From Slayer to post-Gossip Girl?

By now, devoted Whedonistas are aware that Sarah Michelle Gellar is about to return to TV, but not to fight vampires, zombies or assorted hellspawn. Instead, she'll be fighting demons, the internal kind that are smaller than Gachnar but much, much worse.

Variety broke the news that she's in a pilot for HBO called The Wonderful Maladys. It's about three adult twenty-something (I'm guessing) siblings who lost their parents when they were young, and are still grappling with that problem. She plays someone with "agressive immaturity". That sounds like what happens to anyone from Gossip Girl five years after college.

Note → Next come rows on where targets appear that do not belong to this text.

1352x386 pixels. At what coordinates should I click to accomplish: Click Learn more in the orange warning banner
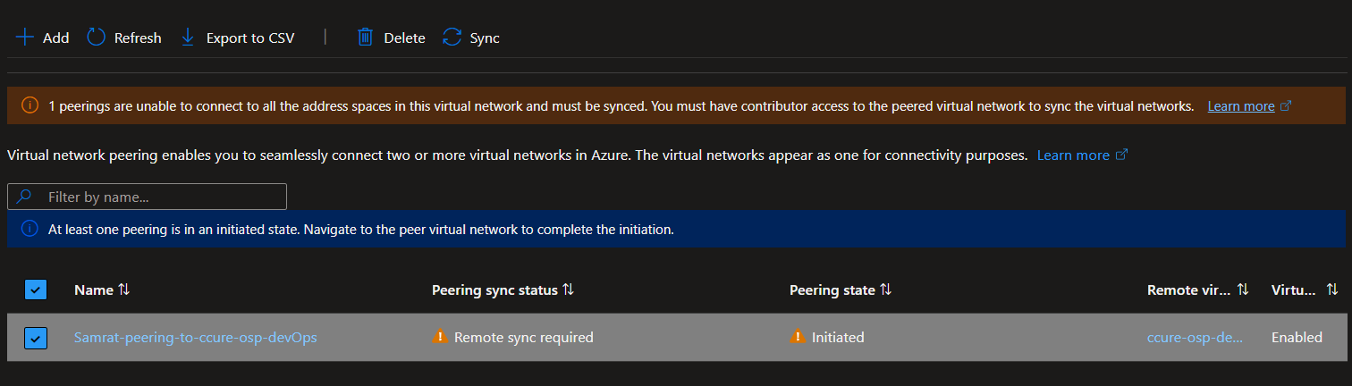(1240, 105)
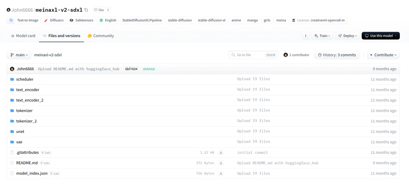The image size is (409, 186).
Task: Click the John6666 avatar in commit row
Action: coord(12,69)
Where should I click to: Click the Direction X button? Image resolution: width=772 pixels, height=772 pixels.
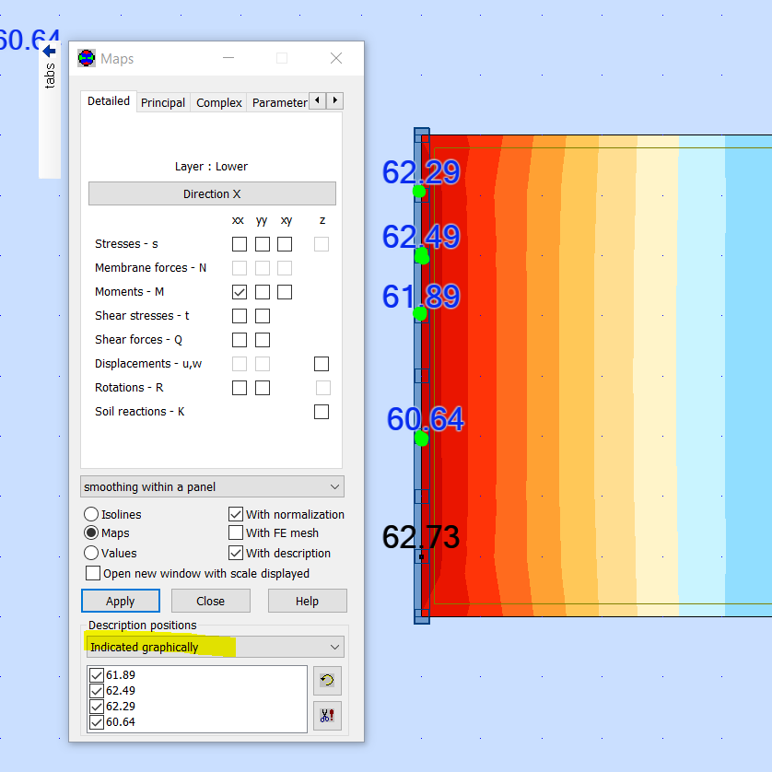coord(212,193)
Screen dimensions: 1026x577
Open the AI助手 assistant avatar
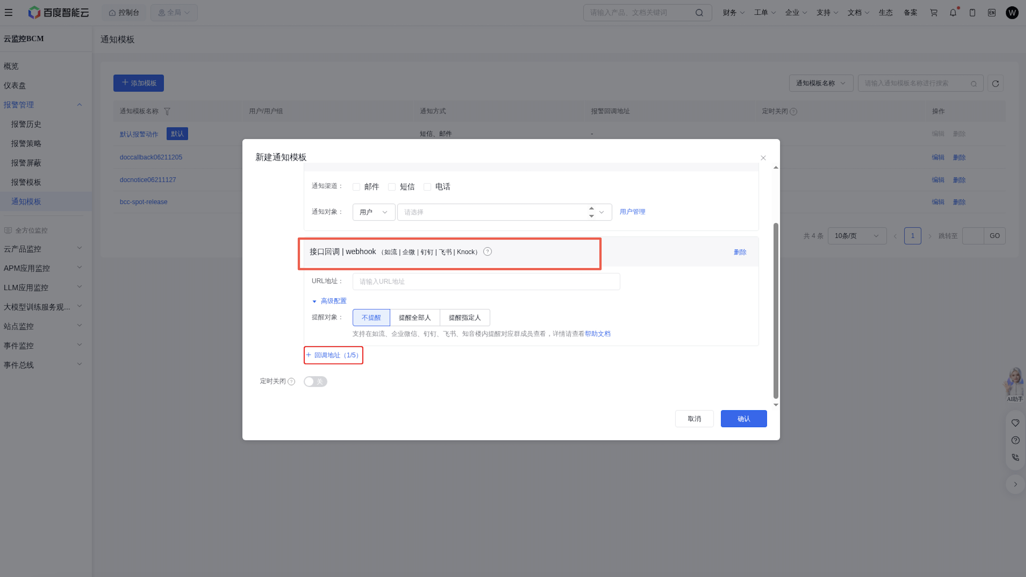[1014, 384]
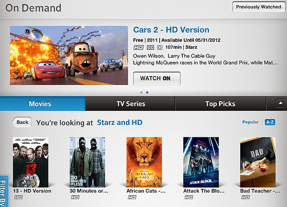The image size is (287, 207).
Task: Click HD badge below 13 - HD Version
Action: tap(19, 197)
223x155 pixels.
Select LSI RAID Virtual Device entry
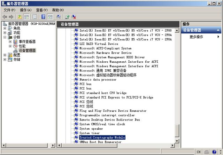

I remember interviews when Sarah was asked if she could be type-cast, since she's always known as Buffy most often. Well, judging from her list of movies, she's never fighting vampires. The only action heroine she's been was April in the CGI revival of Teenage Mutant Ninja Turtles. She was Daphne in two Scooby-Doo movies, but I don't consider that "action hero". She's been in two Grudge movies, been a bad girl a couple of times, and even a romantic lead. Still, many of us still wish she'd be Buffy just one more time on TV, possibly bringing enough of the current comic book series to life. That could be done, if you had $700 billion dollars to cover the special effects budget rather than give it to incompetent banks. Besides, a mini-series is still tbe best bet to give Buffy her last hurrah...and still live...then hand the stake over to a new generation. If Heroes tanks after this season, that should provide three Slayers and five Watchers right there. Imagine Summer Glau battling vampires, only because Eliza Dushku could be busy next year.

Still, Sarah's new role could give her career a boost. It's worked for Glenn Close, Kyra Sedgewick and Holly Hunter, even though they played strong women. Sarah will play someone who is still struggling with her future because of a past tragedy. This could work well for her. We shall see if she winds up being the girl who gives HBO its comeback after losing The Sopranos.